/aap_cac_organization_vars

How to use as-code to get Ansible Playbooks into AAP as Job Templates

Background

You’ve created some playbooks and you need to get them into the Ansible Automation Platform (AAP). In this document we’ll attempt to explain the step-by-step process. All of your content will be added to AAP using a Job Template in AAP. You’ll add definitions in vars files for all of the projects, credentials, job templates, workflow templates, etc. Once your definitions are added to the vars files, a playbook / Job Template will execute which will create in AAP all of your objects you defined in the vars files.

Prerequisites

  1. You’ve written your playbooks and committed them to a GitHub repository.
  2. Hopefully you’ve also run one or more of the following checks. In the future some or all of these checks may be performed by GitHub actions or some other pipeline tool.

    • ansible-lint and/or yaml-lint

    • ansible-playbook --syntax-check

    • ansible-playbook --check

  3. You will need to know your Organization name in AAP before you can start creating your object definitions.

Add Definitions to vars files

NOTE: You do not need to add your playbooks to the playbooks directory of this repository. Your playbooks should remain in their existing repository. The playbooks in this repository are for configuration purposes. To get started, clone the repository to your local development system. git clone https://github.com/seansackowitz/aap_cac_organization_vars Once you’ve cloned the repository, create a unique feature branch git checkout -b Now you're ready to start creating your object definitions. You can define Projects, Credentials, Inventories, Inventory Sources, Notifications, Schedules, Job Templates, Workflow Templates, Labels, and more. You will see at the root of the repository several yaml files. Each of these yaml files are resource definition files that can be used to define any resources required by your organization. Each of the files contains a single top level variable that is a list. Add your definitions to these files.

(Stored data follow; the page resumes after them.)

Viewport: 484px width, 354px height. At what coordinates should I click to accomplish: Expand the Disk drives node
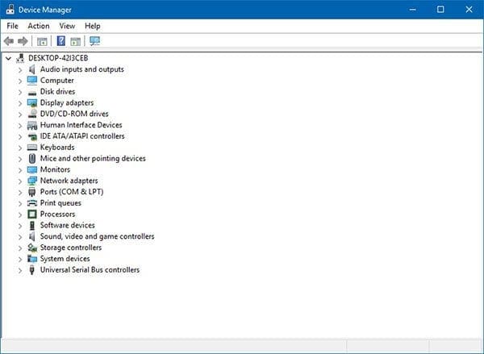tap(20, 92)
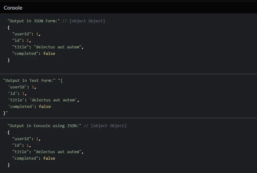Click the "Output in Text Form:" label

pyautogui.click(x=29, y=80)
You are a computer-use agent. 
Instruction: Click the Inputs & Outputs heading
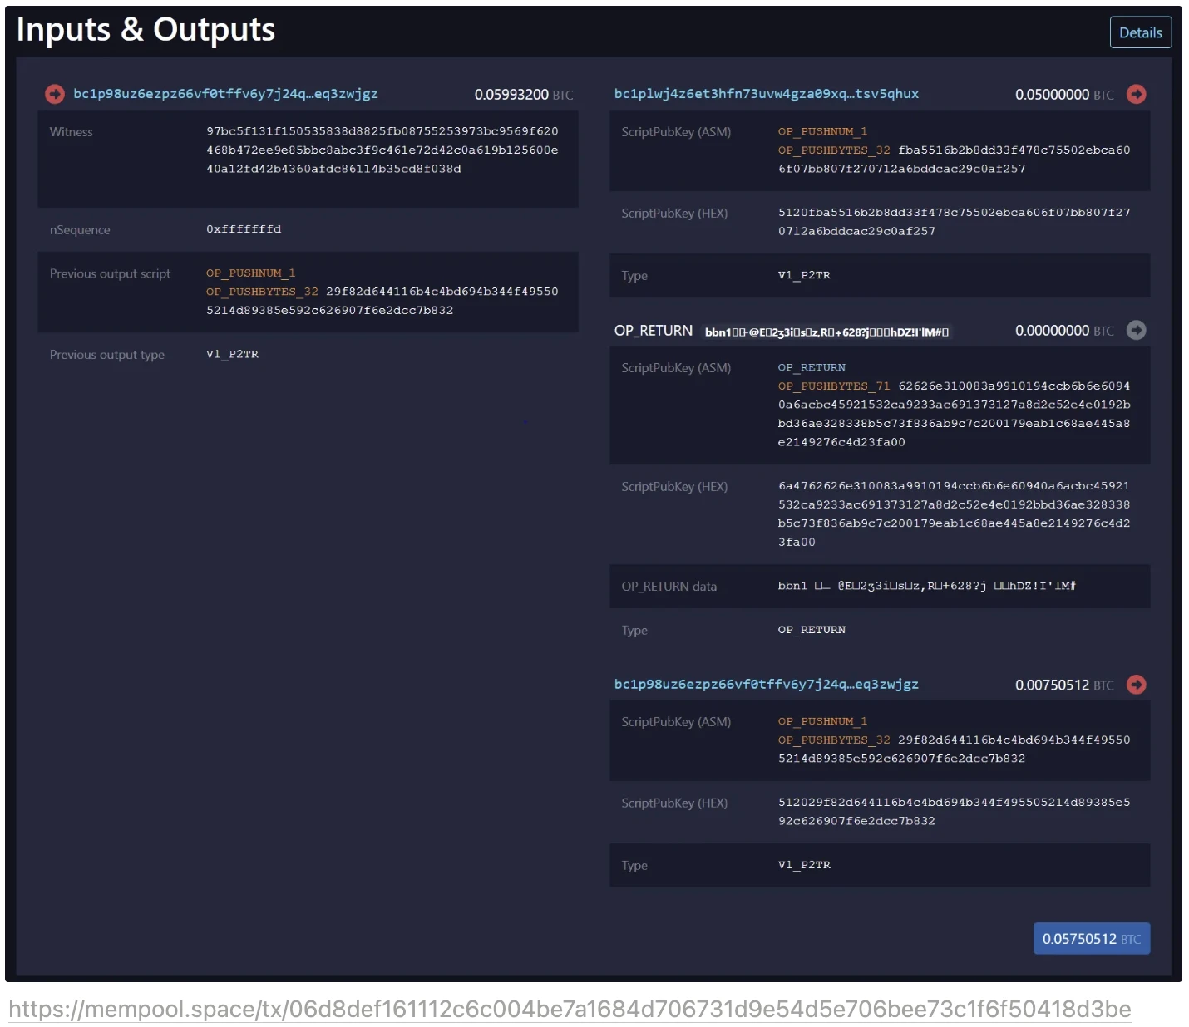point(146,30)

At a very minimum you will need to define:

  1. Credentials
  2. Projects
  3. Inventories / Inventory Sources
  4. Job Templates

There is much more that you can add but these are the bare minimum to get up and running in AAP. To define a credential you would edit the credentials.yml file. You will see variable called controller_credentials. This is where you would define your credentials. NOTE: If you define credentials in credentials.yml, know that it is considered bad practice to include passwords in plain text. You can reference documentation for the credential definition here. A basic (minimal) definition for a credential might look like:

- name: 'gitlab'
  organization: 'Default'
  credential_type: 'Source Control'
  inputs:
    username: 'person'
    password: 'password'

However looking at the Data Structure table in the documentation you will see that many more options are available. Check the Required column to determine which parameters are necessary and decide on any additional parameters you wish to include. Add as many credential definitions as you need and then save your file changes. You can repeat this process for all of the object types you need to define. Projects Inventories Job Templates A complete list of roles and their documentation is here. Once you've added all of your object definitions, you may want to check the vars files with YAML lint to make sure the data structures are properly formatted. If you skip this step, then the objects will fail to import if any of the object definitions are improperly formatted (bad indentiation, etc). When you're ready, commit your changes: git commit -am "add a unique commit message" And then push your changes to GitHub: git push -u origin After you've successfully pushed your changes to GitHub you will need to login to GitHub and open a pull request to merge your changes to the main branch. You will need to assign some reviewers to review and approve your changes before you can merge them to the main branch.